Knocking down the barriers to healthcare for rural sexual assault victims
UNIVERSITY PARK, Pa. — The Penn State College of Nursing’s SAFE-T Center team, led by assistant professor and center director Sheridan Miyamoto, is working to address barriers to healthcare for rural sexual-assault victims with their new telehealth solution, the SAFE-T System.
According to the center, there are more than 284,000 victims of sexual assault across America every year. Victims require timely, skilled, and compassionate healthcare to address injuries, risk of pregnancy, and sexually transmitted infections. Additionally, forensic evidence must be collected accurately and methodically to aid in the successful prosecution of perpetrators. Current technology used to aid in magnification, image capture, and secure storage is expensive and requires substantial technical expertise to administer.
Unfortunately, most U.S. hospitals lack both the adequate equipment to photo-document evidence of assault and the needed expert sexual assault health care providers; nor do they have access to peers who can review findings. In these underserved settings, providers either use hand-held cameras without magnification or forego photo-documentation completely, resulting in inadequate evidence for successful prosecution of perpetrators.

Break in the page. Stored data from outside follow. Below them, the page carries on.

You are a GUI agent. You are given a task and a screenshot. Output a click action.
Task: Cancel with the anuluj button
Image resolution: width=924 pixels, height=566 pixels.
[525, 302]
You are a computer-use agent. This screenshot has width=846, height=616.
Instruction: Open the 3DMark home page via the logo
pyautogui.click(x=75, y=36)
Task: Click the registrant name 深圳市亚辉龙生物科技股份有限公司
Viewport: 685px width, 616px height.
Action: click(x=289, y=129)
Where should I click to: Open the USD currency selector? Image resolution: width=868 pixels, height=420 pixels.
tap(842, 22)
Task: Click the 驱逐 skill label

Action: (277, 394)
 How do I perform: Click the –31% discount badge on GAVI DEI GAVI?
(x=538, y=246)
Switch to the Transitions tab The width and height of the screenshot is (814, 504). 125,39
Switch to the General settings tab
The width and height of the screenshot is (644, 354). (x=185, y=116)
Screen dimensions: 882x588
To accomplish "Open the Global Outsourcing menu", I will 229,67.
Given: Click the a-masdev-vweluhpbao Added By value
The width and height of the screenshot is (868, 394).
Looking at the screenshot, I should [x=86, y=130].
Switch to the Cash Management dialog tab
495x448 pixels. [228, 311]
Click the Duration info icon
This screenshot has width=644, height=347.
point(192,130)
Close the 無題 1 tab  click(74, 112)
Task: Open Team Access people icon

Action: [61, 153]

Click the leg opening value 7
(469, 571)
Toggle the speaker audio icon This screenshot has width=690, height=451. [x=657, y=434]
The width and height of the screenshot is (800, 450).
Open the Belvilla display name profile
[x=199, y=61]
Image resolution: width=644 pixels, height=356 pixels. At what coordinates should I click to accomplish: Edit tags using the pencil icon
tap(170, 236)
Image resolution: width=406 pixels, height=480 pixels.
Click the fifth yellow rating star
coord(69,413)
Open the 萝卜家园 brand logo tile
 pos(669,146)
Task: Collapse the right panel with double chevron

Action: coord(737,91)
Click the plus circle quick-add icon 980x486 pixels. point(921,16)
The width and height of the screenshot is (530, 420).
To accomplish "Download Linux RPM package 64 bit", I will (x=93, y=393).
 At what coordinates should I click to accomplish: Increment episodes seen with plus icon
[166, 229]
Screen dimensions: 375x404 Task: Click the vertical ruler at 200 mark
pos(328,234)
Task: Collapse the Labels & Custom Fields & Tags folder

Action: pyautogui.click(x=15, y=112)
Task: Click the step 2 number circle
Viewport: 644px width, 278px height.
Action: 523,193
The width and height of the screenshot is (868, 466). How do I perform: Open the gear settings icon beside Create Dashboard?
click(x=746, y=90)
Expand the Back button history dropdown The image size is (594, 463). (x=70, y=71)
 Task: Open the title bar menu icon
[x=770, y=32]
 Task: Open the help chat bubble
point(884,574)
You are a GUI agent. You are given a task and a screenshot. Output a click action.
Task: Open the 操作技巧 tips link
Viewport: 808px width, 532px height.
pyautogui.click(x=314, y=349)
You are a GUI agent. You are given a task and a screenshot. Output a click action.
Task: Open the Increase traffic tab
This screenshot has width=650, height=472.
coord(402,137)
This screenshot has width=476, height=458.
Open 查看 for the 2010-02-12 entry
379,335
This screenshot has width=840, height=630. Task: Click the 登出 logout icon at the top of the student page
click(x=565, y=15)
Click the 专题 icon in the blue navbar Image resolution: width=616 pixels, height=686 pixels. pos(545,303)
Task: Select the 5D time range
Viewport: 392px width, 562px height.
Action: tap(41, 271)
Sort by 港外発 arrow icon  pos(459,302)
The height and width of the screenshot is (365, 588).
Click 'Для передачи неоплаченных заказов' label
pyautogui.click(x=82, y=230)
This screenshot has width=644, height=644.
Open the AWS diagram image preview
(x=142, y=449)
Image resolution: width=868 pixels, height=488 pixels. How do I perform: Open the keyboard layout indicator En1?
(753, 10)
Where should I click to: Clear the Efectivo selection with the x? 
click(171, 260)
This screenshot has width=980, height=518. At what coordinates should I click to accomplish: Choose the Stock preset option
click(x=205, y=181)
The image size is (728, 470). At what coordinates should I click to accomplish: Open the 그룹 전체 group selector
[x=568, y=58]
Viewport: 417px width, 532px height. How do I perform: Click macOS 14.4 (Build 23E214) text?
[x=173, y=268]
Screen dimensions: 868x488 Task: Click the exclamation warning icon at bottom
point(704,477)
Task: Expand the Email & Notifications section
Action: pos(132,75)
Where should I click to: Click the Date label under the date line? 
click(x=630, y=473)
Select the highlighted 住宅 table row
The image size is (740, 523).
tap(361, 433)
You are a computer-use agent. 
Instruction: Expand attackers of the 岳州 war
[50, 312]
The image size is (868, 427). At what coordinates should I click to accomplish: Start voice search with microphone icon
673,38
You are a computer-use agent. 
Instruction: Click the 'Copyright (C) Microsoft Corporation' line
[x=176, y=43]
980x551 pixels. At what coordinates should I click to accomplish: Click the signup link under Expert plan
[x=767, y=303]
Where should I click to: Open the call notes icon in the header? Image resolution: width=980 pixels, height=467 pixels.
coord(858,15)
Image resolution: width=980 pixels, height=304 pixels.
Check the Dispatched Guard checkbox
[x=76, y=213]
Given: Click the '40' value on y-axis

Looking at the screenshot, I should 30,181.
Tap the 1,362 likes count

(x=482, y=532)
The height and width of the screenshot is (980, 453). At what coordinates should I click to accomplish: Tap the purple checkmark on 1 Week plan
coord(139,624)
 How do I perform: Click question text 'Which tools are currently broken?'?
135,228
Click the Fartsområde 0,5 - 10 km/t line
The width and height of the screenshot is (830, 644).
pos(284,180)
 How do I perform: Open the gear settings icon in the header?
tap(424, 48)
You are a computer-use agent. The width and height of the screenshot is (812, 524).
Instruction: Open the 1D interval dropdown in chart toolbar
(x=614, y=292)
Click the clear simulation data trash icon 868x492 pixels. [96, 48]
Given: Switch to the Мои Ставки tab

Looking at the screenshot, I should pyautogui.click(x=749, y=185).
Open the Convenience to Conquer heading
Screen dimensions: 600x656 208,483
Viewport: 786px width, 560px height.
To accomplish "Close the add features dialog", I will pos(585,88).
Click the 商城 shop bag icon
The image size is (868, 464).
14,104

Currently, the SAFE-T Center pairs existing commercial products with custom telehealth solutions and extensive added security protections and deploys the technology suite to rural partner hospitals, enabling a local nurse and victim to receive assistance from an off-site expert, a sexual assault nurse examiner (teleSANE), in real time, as if the expert were present in the room. The technology also has the ability — with the patient’s consent — to enable the on-site nurse to talk with an on-screen forensic nurse, and together, they support the patient. The teleSANE can also see the live exam in progress to help see that compassionate, person-centered care is delivered and evidence collection adheres to best practices.
SAFE-T System — the next generation, improved visualization and telehealth device and platform — aims to provide better visualization of injuries and allow for enhanced security during these sensitive exams at a substantially reduced cost. Miyamoto said she believes that providing nurses with mentoring, live-guidance and advanced telehealth equipment will help provide sexual assault victims with enhanced confidence in their care, a first step toward healing.